[Start of Attachment]
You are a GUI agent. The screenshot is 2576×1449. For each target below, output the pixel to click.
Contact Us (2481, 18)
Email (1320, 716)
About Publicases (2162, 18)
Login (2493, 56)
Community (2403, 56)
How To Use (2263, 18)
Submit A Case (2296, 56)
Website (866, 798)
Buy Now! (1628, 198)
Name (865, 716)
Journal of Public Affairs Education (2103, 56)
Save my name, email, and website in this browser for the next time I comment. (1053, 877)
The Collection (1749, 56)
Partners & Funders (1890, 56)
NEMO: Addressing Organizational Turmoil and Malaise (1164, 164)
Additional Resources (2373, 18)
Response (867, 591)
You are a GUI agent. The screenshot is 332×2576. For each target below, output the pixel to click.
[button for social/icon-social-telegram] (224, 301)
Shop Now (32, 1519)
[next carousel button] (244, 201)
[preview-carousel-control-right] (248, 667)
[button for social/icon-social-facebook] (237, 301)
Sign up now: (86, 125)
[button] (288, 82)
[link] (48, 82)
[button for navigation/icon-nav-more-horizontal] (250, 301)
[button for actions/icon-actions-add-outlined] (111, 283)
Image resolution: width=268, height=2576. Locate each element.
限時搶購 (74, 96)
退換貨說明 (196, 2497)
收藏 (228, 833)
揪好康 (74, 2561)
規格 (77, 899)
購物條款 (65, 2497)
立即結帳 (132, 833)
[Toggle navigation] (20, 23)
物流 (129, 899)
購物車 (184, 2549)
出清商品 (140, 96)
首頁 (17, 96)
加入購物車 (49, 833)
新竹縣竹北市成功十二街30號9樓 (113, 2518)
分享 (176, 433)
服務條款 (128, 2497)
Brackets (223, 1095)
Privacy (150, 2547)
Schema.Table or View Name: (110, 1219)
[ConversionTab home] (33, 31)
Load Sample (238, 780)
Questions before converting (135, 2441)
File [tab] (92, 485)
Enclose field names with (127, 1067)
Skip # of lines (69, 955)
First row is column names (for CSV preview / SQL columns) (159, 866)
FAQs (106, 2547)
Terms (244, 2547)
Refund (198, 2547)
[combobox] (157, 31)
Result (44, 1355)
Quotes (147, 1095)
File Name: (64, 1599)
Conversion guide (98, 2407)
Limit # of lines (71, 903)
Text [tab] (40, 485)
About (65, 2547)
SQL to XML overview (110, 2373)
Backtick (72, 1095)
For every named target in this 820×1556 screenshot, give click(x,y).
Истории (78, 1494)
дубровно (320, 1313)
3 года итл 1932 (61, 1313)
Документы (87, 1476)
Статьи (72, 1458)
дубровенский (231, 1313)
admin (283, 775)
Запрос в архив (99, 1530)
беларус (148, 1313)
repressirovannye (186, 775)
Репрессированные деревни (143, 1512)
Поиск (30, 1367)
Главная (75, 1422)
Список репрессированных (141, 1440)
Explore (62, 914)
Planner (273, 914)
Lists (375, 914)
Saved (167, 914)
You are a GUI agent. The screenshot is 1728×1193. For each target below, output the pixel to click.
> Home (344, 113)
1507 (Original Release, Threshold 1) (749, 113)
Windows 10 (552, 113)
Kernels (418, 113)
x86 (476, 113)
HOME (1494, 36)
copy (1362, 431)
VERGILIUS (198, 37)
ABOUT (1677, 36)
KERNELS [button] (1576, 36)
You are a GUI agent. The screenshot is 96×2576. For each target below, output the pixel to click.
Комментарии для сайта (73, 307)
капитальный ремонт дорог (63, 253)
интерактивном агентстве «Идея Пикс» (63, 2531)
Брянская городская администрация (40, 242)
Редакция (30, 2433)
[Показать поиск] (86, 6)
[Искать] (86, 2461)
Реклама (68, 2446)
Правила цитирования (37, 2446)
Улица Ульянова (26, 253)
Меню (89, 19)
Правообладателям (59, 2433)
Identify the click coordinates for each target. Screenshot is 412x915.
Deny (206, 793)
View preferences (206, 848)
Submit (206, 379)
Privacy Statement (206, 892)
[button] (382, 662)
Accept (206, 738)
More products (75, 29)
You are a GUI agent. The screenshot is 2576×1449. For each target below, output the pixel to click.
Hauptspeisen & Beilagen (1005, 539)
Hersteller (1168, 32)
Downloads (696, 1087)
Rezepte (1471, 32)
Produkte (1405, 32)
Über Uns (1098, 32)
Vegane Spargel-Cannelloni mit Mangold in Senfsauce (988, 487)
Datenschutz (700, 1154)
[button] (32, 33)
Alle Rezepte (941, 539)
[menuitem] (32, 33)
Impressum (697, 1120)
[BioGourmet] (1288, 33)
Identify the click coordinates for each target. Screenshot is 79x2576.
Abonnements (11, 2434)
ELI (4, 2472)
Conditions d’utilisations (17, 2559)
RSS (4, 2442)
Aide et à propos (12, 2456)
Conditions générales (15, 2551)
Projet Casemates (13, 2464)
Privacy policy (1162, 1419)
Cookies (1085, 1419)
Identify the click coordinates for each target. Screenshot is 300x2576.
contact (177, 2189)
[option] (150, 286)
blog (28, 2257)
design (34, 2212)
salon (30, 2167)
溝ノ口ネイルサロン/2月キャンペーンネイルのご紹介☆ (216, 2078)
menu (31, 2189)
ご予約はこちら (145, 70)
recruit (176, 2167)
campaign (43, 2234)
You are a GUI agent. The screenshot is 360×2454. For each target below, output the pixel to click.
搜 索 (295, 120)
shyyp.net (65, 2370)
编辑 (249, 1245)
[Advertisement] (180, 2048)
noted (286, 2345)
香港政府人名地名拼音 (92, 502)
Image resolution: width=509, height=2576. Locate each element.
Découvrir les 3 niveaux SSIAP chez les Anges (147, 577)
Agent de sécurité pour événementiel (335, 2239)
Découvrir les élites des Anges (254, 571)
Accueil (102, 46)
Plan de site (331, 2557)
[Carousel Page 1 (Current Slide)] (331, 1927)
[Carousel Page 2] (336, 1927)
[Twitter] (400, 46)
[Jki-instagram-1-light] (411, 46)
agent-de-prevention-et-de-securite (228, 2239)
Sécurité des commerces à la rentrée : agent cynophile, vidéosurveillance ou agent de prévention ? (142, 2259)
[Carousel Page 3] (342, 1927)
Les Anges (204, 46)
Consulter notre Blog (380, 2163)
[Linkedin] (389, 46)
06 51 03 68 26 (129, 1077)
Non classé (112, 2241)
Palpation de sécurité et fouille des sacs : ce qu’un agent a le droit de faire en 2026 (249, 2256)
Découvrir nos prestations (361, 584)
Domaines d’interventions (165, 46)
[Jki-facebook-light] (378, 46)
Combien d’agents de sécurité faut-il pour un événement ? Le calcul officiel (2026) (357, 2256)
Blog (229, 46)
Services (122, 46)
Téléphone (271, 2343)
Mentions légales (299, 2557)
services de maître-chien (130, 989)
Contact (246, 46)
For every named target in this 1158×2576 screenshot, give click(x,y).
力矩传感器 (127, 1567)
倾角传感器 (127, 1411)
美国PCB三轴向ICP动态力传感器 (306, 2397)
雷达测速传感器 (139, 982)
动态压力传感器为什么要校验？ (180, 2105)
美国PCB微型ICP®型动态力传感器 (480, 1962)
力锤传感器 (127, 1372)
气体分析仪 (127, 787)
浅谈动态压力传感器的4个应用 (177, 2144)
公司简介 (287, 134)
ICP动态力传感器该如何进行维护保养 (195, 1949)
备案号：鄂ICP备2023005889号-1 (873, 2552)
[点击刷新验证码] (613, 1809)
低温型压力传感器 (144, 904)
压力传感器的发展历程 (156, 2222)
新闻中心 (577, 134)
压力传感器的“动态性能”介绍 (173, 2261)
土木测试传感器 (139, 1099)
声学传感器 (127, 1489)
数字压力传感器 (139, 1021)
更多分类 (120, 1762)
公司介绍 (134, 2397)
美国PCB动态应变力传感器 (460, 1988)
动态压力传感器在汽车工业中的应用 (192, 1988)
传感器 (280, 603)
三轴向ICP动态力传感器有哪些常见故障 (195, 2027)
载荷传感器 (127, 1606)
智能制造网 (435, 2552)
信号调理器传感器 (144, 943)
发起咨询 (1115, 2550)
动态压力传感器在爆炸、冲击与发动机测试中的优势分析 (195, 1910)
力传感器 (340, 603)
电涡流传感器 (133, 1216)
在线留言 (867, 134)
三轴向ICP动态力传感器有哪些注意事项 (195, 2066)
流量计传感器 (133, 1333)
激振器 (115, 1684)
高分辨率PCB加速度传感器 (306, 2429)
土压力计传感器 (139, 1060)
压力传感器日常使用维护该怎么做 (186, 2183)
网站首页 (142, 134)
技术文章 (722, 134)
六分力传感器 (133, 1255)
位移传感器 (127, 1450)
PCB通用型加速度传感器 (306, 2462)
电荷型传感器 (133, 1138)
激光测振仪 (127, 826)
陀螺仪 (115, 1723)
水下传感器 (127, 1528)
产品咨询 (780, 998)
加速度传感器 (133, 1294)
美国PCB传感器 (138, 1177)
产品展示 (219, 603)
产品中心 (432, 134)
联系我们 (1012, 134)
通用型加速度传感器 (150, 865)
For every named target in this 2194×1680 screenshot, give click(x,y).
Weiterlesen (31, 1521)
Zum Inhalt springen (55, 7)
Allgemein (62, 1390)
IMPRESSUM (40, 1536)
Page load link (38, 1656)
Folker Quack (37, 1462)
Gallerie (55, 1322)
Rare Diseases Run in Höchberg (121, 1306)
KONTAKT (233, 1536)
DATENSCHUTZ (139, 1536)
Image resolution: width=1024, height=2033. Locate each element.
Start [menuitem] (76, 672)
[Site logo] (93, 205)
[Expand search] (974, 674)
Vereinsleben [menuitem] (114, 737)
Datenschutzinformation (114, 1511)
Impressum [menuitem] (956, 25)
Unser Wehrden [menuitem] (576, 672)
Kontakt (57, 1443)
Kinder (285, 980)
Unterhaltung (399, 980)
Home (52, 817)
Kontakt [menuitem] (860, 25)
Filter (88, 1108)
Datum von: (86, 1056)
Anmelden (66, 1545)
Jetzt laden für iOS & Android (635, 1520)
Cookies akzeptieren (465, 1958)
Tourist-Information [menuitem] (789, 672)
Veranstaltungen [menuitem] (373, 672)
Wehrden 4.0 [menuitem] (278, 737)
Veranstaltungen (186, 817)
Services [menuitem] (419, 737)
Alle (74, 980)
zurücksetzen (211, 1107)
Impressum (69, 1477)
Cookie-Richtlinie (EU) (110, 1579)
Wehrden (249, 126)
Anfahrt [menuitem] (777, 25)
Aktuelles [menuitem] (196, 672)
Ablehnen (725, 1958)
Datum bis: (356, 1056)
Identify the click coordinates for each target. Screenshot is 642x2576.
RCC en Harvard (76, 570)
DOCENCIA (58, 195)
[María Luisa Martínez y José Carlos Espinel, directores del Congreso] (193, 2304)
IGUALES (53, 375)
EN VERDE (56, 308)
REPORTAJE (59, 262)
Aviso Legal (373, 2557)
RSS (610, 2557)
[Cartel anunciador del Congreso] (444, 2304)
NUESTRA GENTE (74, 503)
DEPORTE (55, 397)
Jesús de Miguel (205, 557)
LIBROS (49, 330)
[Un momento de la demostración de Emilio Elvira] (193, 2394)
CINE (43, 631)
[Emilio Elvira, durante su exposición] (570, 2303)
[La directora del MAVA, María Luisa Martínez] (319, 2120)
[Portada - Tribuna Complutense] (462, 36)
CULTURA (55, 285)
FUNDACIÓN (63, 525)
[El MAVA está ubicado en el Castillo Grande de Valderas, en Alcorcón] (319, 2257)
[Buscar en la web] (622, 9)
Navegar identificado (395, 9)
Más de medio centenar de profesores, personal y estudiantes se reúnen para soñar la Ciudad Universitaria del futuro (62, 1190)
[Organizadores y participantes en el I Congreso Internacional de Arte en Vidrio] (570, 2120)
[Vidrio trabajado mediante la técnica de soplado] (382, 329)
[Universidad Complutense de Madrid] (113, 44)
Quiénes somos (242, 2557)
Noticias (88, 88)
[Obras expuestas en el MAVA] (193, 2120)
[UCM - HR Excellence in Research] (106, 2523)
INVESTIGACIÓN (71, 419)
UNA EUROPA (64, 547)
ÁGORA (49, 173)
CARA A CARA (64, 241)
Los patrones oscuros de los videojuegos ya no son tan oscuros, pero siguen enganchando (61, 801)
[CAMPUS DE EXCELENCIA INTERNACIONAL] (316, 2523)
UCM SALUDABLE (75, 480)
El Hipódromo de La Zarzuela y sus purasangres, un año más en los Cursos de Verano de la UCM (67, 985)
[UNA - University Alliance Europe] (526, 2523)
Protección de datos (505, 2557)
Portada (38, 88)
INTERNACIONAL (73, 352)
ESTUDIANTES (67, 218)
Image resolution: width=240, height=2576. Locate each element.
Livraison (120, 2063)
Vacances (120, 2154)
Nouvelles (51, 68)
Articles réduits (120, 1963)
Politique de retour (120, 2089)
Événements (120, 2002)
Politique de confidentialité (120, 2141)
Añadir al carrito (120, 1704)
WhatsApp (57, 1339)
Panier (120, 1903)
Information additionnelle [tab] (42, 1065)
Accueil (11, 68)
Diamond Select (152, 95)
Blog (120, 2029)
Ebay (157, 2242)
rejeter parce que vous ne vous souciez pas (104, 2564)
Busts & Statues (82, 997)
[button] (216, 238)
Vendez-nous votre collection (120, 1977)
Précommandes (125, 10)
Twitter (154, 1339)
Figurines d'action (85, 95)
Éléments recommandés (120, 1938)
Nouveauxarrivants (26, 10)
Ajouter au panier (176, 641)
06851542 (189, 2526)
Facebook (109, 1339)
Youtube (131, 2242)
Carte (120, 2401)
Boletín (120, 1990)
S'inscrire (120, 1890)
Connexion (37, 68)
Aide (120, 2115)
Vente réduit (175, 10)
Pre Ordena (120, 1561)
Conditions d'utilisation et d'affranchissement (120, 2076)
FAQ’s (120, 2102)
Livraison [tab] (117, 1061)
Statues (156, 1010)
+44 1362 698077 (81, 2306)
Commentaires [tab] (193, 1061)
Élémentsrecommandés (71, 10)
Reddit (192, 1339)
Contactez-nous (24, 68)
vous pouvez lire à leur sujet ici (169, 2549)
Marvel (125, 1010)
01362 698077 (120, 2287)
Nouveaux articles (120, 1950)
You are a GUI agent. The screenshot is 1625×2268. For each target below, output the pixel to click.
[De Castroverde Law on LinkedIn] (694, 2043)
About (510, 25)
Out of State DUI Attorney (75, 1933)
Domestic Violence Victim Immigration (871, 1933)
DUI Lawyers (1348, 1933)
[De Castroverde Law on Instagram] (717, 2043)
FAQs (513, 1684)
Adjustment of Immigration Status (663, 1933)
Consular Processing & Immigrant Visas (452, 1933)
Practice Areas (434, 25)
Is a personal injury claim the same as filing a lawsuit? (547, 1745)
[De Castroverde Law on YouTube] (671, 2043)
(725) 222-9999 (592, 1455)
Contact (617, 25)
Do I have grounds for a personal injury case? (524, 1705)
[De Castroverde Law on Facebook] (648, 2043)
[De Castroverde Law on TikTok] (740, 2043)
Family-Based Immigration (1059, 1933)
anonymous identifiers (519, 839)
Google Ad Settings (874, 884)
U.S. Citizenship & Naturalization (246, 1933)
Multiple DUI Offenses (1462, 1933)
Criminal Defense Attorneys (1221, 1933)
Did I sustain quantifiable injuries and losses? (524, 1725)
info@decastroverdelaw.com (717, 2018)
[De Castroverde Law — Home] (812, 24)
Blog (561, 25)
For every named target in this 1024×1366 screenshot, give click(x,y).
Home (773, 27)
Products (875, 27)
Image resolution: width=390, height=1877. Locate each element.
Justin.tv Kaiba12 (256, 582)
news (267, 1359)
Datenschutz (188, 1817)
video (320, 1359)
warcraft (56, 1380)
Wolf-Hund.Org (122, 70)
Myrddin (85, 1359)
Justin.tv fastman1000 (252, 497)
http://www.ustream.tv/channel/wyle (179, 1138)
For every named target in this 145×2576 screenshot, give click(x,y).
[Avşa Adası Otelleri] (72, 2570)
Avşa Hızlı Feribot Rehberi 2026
[End of Attachment]
### Description of the task
Which lines of the records contain the word "social"? Copy each of them.

### Expected answer
[button for social/icon-social-telegram] (224, 301)
[button for social/icon-social-facebook] (237, 301)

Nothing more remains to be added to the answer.